A epidemia persistiu por semanas sem ser detectada, deixando as autoridades de saúde atrasadas e lutando para controlá-la, disseram os CDC da África na mesma reunião.
Até o momento, houve 381 casos no Congo e 62 mortes confirmadas, de acordo com os CDC da África.
A rara cepa Bundibugyo do vírus, para a qual não há tratamento ou vacina aprovados, é responsável pelo atual surto.
"Esse surto é muito sério. Se compararmos com os surtos anteriores de Bundibugyo, este é o surto de Bundibugyo mais grave que temos", disse o diretor-geral dos CDC da África, Jean Kaseya, na mesma coletiva de imprensa.
Ele disse que, até o momento, os doadores prometeram US$315,8 milhões para conter a doença, valor inferior aos US$498 milhões originais, depois que ele disse que alguns doadores "corrigiram" seus números.

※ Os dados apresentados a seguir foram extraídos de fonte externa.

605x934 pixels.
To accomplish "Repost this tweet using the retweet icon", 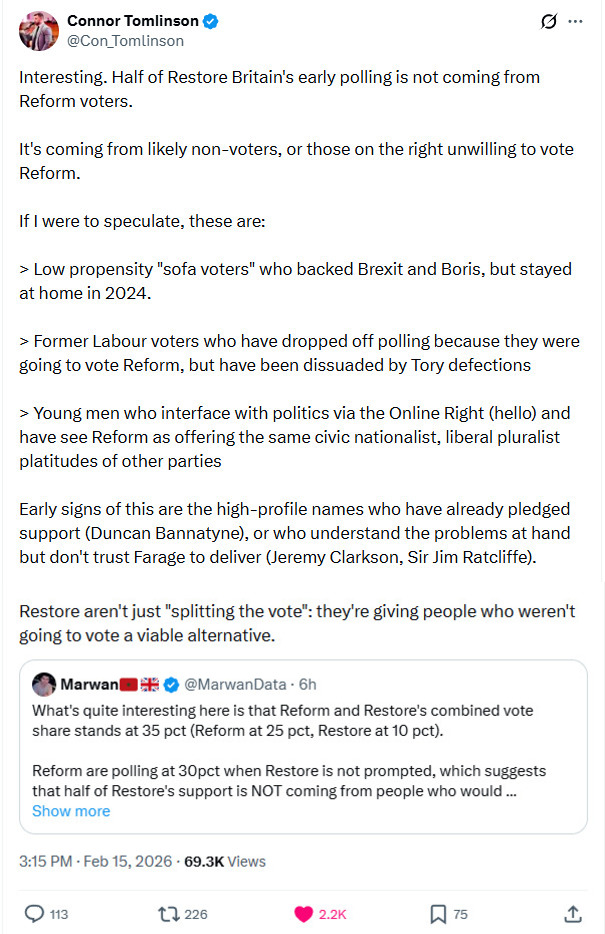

Não ficou imediatamente claro se o dinheiro prometido seria destinado ao plano de seis meses ou não. Kaseya não forneceu mais detalhes.
Os CDC da África anunciaram o surto da cepa Bundibugyo do Ebola -- o 17º surto de Ebola no Congo -- em 15 de maio, e a OMS declarou rapidamente que se tratava de uma emergência de saúde pública de interesse internacional.